# Your objective
Retype the entries below word for word, leaving out every picture.

# Exercise materials
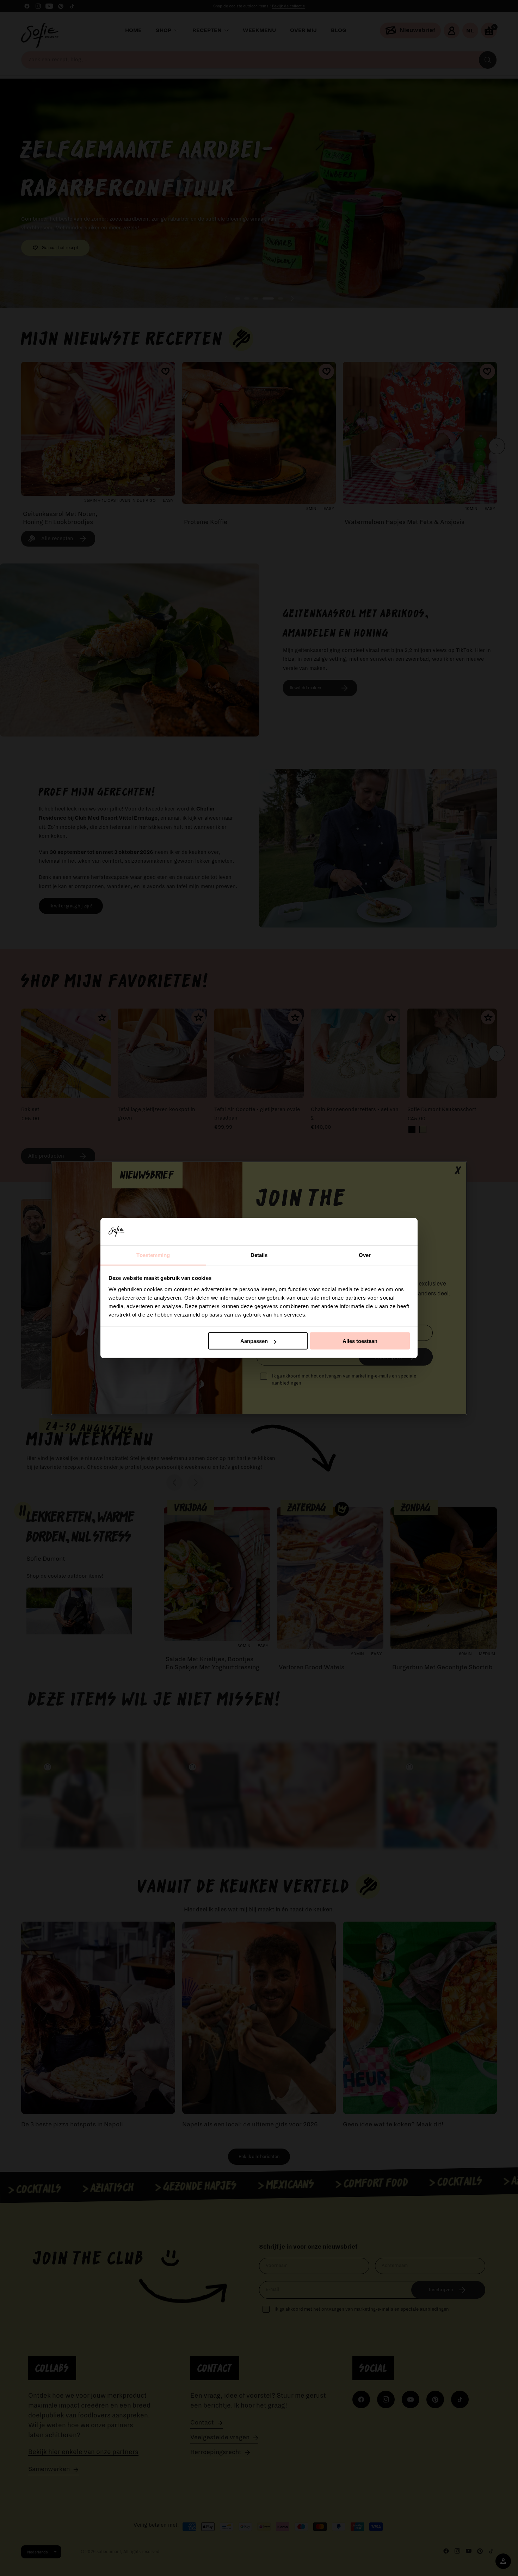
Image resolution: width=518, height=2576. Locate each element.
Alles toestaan (360, 1341)
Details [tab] (259, 1255)
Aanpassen (254, 1341)
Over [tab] (365, 1255)
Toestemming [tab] (153, 1255)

# Answer for the task
Image resolution: width=518, height=2576. Locate each element.
Alles toestaan (360, 1341)
Details [tab] (259, 1255)
Aanpassen (254, 1341)
Over [tab] (365, 1255)
Toestemming [tab] (153, 1255)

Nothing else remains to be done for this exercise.